To analyze the prevalence of sarcopenia in elderly care homes using the algorithm of the European Working Group on Sarcopenia in Older People (EWGSOP) and to evaluate the applicability, sensitivity, and specificity of two simplified algorithms that do not include gait speed measurement.

Design

Cross-sectional study.

Setting

Long-term care homes.

Participants

249 residents (187 females and 62 males) with a mean age of 84.9 ± 6.7 years (range, 70–106 yrs).

Measurements

Cognitive impairment was evaluated with the Pfeiffer test, functional capacity with the Barthel index, walking ability by the Functional Ambulation Classification, muscle mass by bioelectrical impedance analysis, muscle strength by handgrip dynamometry and, gait speed over a distance of 4 m. Sarcopenia was assessed using the EWGSOP-recommended algorithm and two simplified algorithms (A and B).

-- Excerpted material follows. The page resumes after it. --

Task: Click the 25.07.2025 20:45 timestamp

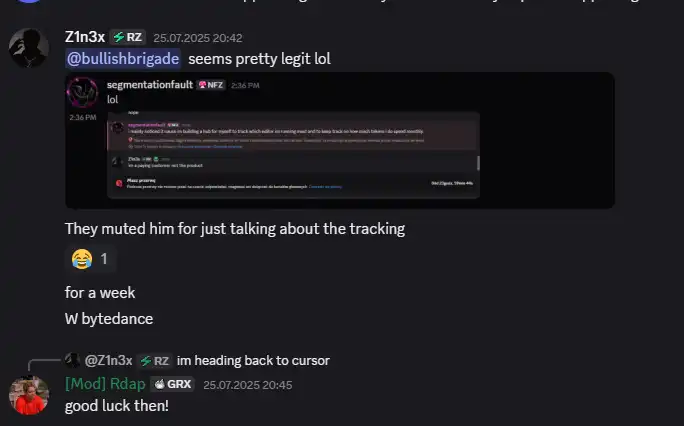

Algorithms A and B were validated with respect to the EWGSOP algorithm using the MacNemar test and obtaining the sensitivity and specificity, kappa coefficient, and area under the receiver operating characteristic curve (AUC).

Results

Total or severe dependence was recorded in 67% of the 249 residents, severe or moderate cognitive impairment in 64%, inability to walk in 49%, and capacity to walk only with the aid of an ambulator or two people in 21%. The prevalence of sarcopenia was 63.0% by the EWGSOP algorithm, 62.9% by algorithm A and 63.2% by algorithm B (P = 1.000); 143 participants were diagnosed with sarcopenia by all three methods (P =1.000, K = 1.000).

Conclusion

Further studies that include residents with functional and/or cognitive impairment are required to validate these results, comparing the diagnostic performance of the EGWSOP algorithm with that of the simplified algorithms validated in the present report.